Al spoedig na zijn verhuizing naar de Indische Buurt kon Anton goed de weg vinden in Oost.” De Valentijnkade vormde toen de grens van de stad, daar begon ‘buiten’. Ik herinner me de oude Joodse begraafplaats en een vliegveldje voor watervliegtuigen, later kwam daar het zwembad. Ik wandelde soms helemaal naar Muiden. Maar toen was ik wel wat ouder, zat inmiddels op de Ambachtschool aan het Timorplein”.
Onder invloed van zijn vader die een goede huisschilder was geworden en ook omdat Anton erg van tekenen hield ging Anton naar de Ambachtschool om reclame- en decorschilder te worden. Het liep echter anders, want de oorlog brak uit.”Eerst merkte je er nog niet zoveel van, maar de armoe en de terreur werden steeds erger. Je zag in Oost veel Joden naar het Muiderpoort station gedeporteerd worden, de machteloze woede die je dan voelde. Op school konden de kachels niet meer branden – je zat met je winterjas aan in de klas – en de schildersmaterialen raakten op. Buiten zag je het Oosterpark steeds kaler worden en de lege huizen gesloopt worden in de jacht naar kachelhout. Ik kon alleen nog maar op de schobberdebonk lopen om te overleven en toen ik weigerde op te komen voor de Arbeitseinsatz moest ik onderduiken. Dat was het einde van mijn schoolcarrière”.
Na de oorlog ging Anton naar de Rijksacademie en betrok hij een woninkje op de Nieuwe Achtergracht 109. Om wat meer licht en ruimte te krijgen begon hij het plafond te slopen. “Ineens vielen er muziekboeken, kinderspeelgoed en een viool naar beneden. Ik had een schuilplaats uit de oorlog opengemaakt, de koude rillingen liepen me over de rug. Ik dacht aan de mensen die gehoopt hadden die spullen ooit weer terug te zien en die waarschijnlijk ook naar het Muiderpoortstation gedreven zijn, om nooit meer terug te keren”.
Veel later toen Anton inmiddels kunstschilder was geworden en een expositie had, wilde hij zijn geboortehuis fotograferen voor de brochure van de tentoonstelling. Hij maakte een foto van het pand aan de van Ostadestraat toen er een vrouw in bloemetjesjurk op het balkon verscheen.” Ze nodigde ons uit om binnen te komen, daar hingen de muren vol met tekeningen en schilderijen. Ze bleek het bekende schildersmodel Truus Trompert te zijn die al vanaf 1935 op het adres woonde waar ik ben geboren.”
De verbondenheid met Oost krijgt voor Anton een extra betekenis als hij omstreeks 2006 in de winkel van Piet Sijtsma – die toen ook in de deelraad zat – hoort van vergevorderde plannen om het Javaplein te moderniseren.

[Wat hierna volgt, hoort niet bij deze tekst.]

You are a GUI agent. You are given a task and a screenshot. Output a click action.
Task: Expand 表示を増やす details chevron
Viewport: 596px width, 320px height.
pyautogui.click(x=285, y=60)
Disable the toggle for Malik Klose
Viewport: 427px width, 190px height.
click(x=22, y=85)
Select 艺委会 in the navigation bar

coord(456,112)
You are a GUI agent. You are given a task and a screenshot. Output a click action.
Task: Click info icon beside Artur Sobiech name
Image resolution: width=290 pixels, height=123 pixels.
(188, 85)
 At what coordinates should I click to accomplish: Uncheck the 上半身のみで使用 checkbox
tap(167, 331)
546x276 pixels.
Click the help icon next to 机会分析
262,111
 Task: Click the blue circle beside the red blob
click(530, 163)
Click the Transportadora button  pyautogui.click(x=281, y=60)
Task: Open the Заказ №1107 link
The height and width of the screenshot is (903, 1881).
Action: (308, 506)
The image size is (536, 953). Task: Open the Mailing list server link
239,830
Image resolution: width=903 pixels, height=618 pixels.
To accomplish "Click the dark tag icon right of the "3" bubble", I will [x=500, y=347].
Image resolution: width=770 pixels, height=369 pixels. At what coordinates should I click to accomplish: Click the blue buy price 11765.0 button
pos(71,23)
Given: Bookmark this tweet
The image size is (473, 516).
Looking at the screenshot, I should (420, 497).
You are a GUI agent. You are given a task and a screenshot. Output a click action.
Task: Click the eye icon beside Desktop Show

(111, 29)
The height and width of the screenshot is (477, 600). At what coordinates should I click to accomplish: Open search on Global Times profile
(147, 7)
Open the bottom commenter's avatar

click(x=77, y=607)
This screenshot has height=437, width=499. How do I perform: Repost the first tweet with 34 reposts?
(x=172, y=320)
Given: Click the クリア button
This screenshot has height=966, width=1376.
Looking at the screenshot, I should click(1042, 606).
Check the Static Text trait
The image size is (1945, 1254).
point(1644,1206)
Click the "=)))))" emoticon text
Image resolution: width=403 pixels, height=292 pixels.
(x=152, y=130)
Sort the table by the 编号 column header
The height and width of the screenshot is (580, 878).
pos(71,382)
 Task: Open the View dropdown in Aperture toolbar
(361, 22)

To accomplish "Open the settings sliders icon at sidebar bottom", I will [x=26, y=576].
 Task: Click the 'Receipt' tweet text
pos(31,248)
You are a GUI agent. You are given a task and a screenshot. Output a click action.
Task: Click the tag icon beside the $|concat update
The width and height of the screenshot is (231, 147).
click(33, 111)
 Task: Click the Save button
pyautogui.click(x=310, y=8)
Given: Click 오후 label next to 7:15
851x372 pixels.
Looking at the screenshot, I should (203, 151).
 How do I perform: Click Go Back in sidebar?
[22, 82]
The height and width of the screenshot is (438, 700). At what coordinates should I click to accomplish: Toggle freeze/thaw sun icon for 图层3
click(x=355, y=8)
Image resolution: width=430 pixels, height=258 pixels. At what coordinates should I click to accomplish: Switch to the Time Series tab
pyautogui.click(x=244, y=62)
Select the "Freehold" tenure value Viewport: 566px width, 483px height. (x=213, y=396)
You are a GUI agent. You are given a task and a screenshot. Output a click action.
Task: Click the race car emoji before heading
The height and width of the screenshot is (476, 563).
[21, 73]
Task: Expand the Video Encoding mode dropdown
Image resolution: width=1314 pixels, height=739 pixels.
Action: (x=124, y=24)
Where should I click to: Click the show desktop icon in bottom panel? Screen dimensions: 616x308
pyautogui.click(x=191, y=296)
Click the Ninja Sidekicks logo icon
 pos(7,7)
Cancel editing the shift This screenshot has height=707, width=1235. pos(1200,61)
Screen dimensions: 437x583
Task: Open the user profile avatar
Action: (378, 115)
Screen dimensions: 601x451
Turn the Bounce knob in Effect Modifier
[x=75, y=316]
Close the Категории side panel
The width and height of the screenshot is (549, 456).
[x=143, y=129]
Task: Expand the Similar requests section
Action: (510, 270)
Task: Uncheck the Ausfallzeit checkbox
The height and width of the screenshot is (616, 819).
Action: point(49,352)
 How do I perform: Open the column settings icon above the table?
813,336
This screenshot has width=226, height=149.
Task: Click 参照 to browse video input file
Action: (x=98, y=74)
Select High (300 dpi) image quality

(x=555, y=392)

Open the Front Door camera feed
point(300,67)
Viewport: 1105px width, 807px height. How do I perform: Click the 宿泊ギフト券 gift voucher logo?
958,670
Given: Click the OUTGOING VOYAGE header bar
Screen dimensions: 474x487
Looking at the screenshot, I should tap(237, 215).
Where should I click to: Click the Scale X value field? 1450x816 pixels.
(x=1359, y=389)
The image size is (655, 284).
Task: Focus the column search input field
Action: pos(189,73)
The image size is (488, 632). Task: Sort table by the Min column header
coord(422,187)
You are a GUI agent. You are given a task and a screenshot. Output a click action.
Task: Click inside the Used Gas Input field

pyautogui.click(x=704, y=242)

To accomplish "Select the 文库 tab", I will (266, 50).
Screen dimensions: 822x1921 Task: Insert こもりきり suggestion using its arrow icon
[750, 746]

Het Badhuis en de Berlageblokken zouden gesloopt worden, ‘verwaarloosde blokken met lompe architectuur’ werd er gedacht. Antoon was geschokt, hij belde Alice Roegholt, die weer connecties had met t.v.- en radio programmamakers en zo is er een actie op gang gekomen om te wijzen op de schoonheid en de potentie van deze bouw, mits goed gerestaureerd. En gelukkig is het badhuis behouden en zijn de Berlageblokken weer in oude glorie te bewonderen.